● Aim:
Reproduce the rows below verbatim, starting with the first row and continuing down through the row that contains "Click the auto", both included.

● Data provided:
┄┄┄┄┄┄┄┄┄┄

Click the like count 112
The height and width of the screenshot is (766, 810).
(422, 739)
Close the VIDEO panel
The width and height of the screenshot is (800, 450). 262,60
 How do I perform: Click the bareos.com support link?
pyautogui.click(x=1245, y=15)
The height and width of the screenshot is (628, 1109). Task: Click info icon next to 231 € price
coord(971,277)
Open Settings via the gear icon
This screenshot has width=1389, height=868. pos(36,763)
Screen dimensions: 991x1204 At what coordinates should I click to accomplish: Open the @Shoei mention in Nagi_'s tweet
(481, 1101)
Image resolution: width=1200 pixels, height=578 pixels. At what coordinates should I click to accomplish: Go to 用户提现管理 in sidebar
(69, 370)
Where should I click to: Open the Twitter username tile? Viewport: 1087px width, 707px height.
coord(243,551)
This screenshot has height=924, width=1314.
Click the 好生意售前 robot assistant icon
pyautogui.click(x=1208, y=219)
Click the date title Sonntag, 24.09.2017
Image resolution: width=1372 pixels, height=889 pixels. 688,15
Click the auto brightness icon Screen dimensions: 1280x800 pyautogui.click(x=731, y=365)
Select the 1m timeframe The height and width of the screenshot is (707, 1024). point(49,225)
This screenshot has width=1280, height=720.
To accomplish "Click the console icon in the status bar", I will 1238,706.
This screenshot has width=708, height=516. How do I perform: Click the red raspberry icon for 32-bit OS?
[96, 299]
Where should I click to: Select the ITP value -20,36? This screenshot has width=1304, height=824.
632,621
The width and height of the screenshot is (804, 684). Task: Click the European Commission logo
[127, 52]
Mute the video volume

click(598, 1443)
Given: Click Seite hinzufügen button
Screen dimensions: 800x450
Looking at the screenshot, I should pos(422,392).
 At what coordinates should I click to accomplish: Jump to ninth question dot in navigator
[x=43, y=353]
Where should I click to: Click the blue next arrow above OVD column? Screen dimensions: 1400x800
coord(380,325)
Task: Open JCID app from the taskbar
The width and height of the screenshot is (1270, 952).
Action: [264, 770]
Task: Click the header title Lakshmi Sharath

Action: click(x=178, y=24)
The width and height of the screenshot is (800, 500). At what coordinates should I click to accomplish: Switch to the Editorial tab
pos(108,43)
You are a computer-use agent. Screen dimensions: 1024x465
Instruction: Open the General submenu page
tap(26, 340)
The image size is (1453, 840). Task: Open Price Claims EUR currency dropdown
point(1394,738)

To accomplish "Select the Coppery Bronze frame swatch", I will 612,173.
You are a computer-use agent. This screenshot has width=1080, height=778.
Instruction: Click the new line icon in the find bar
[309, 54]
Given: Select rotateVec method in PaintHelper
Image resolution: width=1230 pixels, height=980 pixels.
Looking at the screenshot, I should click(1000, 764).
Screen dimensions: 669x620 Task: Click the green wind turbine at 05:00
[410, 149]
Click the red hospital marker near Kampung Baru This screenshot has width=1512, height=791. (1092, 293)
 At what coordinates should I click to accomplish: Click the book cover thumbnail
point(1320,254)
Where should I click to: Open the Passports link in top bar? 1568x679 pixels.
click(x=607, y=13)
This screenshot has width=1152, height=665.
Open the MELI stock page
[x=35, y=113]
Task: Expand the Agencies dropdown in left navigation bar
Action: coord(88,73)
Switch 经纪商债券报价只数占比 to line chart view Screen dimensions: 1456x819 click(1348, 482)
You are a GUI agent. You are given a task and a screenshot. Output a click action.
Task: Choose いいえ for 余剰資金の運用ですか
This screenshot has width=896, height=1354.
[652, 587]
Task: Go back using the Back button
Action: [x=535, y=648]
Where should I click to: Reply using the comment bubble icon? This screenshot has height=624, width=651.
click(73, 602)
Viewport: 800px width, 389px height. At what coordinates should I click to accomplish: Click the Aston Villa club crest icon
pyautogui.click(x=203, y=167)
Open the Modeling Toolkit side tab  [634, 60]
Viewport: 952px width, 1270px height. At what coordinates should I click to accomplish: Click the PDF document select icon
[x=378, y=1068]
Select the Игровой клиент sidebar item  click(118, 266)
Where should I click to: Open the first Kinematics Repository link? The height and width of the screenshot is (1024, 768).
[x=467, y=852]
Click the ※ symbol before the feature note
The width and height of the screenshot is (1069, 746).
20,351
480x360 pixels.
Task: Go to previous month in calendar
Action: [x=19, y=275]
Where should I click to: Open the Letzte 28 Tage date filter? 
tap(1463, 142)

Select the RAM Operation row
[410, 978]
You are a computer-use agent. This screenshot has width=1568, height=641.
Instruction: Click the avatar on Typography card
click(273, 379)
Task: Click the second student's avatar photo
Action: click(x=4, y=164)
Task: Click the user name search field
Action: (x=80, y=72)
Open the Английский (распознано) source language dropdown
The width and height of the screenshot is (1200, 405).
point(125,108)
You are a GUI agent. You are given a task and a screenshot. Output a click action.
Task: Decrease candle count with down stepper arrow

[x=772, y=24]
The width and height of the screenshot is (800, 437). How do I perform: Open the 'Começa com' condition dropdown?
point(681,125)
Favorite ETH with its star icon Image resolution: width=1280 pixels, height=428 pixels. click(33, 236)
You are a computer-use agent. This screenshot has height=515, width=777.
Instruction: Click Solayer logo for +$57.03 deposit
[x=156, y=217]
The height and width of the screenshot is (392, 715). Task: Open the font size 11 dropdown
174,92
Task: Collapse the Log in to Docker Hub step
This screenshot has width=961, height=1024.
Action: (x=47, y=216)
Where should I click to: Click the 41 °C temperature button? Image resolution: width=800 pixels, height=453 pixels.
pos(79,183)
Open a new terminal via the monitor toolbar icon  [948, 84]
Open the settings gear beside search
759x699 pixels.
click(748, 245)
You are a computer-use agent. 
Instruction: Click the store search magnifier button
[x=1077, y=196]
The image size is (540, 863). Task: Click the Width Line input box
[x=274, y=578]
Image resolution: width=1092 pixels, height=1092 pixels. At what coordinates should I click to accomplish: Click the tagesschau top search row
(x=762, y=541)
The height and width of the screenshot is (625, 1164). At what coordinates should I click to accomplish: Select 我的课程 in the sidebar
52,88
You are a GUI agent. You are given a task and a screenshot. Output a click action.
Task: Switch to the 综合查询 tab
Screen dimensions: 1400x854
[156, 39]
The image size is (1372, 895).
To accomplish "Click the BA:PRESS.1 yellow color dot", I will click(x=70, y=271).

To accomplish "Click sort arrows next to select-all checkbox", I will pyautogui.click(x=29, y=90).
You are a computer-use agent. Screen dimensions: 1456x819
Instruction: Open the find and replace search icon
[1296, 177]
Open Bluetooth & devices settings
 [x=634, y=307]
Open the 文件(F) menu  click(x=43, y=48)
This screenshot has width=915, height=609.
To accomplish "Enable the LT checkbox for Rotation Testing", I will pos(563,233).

┄┄┄┄┄┄┄┄┄┄

● Final answer:
Click the like count 112
The height and width of the screenshot is (766, 810).
(422, 739)
Close the VIDEO panel
The width and height of the screenshot is (800, 450). 262,60
 How do I perform: Click the bareos.com support link?
pyautogui.click(x=1245, y=15)
The height and width of the screenshot is (628, 1109). Task: Click info icon next to 231 € price
coord(971,277)
Open Settings via the gear icon
This screenshot has width=1389, height=868. pos(36,763)
Screen dimensions: 991x1204 At what coordinates should I click to accomplish: Open the @Shoei mention in Nagi_'s tweet
(481, 1101)
Image resolution: width=1200 pixels, height=578 pixels. At what coordinates should I click to accomplish: Go to 用户提现管理 in sidebar
(69, 370)
Where should I click to: Open the Twitter username tile? Viewport: 1087px width, 707px height.
coord(243,551)
This screenshot has height=924, width=1314.
Click the 好生意售前 robot assistant icon
pyautogui.click(x=1208, y=219)
Click the date title Sonntag, 24.09.2017
Image resolution: width=1372 pixels, height=889 pixels. 688,15
Click the auto brightness icon Screen dimensions: 1280x800 pyautogui.click(x=731, y=365)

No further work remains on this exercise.